#### [YOUR GOAL]
Write out the part of the rod-on-wheels problem starting with "Is that SHM" and going on through "to nearest integer.".

Is that SHM ?

Classical Mechanics Level 4

A uniform rod is placed on two spinning wheels ( $\omega = 20$ ) with the fixed axes separated by a distance $l$ as shown. The coefficient of friction between rod and wheel is $\mu$ . If rod perform SHM then find time period if not then answer 0.

Details and asumptions

$\bullet$ $\mu = 39.4784, l=80, g=10$

$\bullet$ All the values above are in SI units.

$\bullet$ Approximate answer to nearest integer.

The answer is 2.

#### [DATA EXCERPTS]
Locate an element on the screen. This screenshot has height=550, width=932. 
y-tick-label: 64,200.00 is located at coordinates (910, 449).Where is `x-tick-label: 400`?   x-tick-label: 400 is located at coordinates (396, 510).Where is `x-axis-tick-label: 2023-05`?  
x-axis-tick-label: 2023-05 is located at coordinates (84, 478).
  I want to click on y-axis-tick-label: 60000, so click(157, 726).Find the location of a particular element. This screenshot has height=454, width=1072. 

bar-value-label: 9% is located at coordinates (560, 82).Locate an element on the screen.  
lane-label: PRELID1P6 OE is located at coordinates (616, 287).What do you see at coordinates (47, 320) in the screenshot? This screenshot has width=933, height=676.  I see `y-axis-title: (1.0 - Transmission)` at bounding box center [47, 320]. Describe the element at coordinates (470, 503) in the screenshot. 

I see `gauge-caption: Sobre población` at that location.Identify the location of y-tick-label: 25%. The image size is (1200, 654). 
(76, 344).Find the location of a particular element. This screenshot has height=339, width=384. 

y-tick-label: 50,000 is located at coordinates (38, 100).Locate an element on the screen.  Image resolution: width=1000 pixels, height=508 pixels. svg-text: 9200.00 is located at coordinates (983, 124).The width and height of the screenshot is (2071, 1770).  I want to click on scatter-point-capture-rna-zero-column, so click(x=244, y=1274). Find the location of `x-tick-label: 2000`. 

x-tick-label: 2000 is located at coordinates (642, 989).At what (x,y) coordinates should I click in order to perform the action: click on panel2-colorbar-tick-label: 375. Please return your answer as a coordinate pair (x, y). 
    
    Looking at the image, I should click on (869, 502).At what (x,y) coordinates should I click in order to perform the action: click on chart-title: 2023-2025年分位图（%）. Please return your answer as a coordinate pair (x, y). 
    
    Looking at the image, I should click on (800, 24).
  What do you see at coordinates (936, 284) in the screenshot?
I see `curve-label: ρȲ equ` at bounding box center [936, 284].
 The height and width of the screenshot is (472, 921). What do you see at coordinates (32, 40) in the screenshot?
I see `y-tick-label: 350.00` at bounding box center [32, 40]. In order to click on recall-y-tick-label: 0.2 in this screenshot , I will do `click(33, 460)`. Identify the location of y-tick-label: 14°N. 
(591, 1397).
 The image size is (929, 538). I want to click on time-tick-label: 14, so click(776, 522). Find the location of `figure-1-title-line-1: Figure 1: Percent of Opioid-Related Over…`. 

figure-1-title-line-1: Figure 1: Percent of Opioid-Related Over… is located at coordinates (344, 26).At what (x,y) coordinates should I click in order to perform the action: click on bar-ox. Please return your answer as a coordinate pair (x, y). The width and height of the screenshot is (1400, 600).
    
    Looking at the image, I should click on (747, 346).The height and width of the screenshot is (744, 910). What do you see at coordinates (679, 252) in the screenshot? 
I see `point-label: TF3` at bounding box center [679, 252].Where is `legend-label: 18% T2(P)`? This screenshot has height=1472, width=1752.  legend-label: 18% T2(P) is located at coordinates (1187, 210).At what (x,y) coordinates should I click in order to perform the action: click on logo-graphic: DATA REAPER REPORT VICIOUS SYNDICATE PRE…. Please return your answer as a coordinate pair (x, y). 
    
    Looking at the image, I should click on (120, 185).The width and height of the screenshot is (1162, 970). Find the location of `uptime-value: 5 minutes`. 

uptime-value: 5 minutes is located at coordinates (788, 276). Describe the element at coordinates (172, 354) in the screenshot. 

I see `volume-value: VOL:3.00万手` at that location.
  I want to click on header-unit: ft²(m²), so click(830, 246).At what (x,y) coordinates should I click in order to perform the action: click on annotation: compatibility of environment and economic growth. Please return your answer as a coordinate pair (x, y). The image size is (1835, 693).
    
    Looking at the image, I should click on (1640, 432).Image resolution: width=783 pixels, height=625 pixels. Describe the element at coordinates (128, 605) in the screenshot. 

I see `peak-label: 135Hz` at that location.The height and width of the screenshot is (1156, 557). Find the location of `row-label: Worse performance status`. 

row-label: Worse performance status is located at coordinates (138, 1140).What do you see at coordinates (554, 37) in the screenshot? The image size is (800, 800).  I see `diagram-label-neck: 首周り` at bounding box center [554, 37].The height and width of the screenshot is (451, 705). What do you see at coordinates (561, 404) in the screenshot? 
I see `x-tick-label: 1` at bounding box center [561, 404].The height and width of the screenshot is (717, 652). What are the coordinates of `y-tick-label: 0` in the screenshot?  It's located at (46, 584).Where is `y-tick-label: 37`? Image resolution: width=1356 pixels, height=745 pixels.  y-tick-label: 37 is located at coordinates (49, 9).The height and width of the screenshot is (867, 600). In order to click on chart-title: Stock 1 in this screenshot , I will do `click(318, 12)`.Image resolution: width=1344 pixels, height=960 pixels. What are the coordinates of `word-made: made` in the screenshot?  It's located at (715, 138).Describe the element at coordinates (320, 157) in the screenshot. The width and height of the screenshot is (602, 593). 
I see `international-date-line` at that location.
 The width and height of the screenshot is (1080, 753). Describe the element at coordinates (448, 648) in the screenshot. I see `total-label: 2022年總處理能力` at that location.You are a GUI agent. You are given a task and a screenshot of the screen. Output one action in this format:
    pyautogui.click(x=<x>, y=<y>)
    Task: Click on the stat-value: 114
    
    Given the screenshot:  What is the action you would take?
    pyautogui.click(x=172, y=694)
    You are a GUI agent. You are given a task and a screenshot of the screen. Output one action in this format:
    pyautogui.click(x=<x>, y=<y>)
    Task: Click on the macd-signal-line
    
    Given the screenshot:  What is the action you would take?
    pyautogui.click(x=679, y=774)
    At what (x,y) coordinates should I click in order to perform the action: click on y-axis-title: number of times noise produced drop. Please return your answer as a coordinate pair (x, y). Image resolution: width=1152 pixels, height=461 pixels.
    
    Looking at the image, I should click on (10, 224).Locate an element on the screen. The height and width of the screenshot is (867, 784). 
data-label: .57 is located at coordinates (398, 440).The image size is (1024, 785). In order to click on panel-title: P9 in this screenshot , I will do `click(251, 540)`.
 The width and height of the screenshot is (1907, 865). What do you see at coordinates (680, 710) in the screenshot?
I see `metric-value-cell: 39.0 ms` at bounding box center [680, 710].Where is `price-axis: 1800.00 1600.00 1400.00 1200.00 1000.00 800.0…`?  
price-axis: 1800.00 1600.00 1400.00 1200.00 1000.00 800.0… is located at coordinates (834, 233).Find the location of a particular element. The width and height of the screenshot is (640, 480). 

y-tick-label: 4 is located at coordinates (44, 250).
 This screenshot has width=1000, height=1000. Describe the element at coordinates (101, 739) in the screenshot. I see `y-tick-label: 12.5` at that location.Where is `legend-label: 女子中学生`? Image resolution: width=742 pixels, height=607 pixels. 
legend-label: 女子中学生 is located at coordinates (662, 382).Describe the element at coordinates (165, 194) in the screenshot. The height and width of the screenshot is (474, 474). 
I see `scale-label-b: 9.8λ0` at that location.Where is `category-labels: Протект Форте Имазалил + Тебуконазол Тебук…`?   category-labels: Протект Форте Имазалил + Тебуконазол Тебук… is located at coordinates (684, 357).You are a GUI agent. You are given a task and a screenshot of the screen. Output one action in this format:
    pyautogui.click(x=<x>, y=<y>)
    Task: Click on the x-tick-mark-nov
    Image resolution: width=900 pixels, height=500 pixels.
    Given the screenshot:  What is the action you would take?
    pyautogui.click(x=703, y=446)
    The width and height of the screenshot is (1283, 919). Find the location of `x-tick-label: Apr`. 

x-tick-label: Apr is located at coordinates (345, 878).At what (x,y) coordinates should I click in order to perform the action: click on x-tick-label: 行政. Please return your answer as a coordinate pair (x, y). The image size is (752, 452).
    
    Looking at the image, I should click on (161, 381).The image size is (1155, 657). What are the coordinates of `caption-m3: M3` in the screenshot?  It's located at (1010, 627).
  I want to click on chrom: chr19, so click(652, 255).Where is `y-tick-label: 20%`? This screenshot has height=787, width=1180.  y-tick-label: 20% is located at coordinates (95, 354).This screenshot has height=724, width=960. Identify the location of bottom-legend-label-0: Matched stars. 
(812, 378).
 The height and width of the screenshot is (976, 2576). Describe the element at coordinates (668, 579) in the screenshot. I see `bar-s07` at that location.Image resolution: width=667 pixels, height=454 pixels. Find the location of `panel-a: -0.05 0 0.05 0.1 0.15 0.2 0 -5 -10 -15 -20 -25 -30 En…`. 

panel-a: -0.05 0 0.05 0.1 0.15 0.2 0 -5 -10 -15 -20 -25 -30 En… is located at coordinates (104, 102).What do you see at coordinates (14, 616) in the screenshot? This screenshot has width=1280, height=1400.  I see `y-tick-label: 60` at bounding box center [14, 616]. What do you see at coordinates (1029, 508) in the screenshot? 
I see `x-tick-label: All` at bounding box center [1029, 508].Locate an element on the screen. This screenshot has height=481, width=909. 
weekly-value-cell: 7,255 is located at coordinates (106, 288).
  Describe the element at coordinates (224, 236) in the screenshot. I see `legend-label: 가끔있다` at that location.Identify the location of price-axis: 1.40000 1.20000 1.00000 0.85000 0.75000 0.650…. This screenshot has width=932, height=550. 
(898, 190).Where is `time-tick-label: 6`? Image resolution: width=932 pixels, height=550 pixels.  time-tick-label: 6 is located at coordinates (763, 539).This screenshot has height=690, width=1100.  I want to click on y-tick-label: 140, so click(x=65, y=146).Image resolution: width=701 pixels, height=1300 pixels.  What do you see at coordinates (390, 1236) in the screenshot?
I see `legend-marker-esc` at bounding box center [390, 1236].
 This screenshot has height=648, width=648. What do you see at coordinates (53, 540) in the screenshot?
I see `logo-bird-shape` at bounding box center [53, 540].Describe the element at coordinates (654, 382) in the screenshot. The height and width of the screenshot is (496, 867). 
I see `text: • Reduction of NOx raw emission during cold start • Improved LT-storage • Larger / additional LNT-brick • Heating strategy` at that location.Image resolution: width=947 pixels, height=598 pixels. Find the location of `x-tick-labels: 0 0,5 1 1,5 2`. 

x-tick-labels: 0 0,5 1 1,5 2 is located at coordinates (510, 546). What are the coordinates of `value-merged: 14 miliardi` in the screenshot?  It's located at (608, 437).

#### [OUTPUT FOR THIS EXERCISE]
Is that SHM ?

Classical Mechanics Level 4

A uniform rod is placed on two spinning wheels ( $\omega = 20$ ) with the fixed axes separated by a distance $l$ as shown. The coefficient of friction between rod and wheel is $\mu$ . If rod perform SHM then find time period if not then answer 0.

Details and asumptions

$\bullet$ $\mu = 39.4784, l=80, g=10$

$\bullet$ All the values above are in SI units.

$\bullet$ Approximate answer to nearest integer.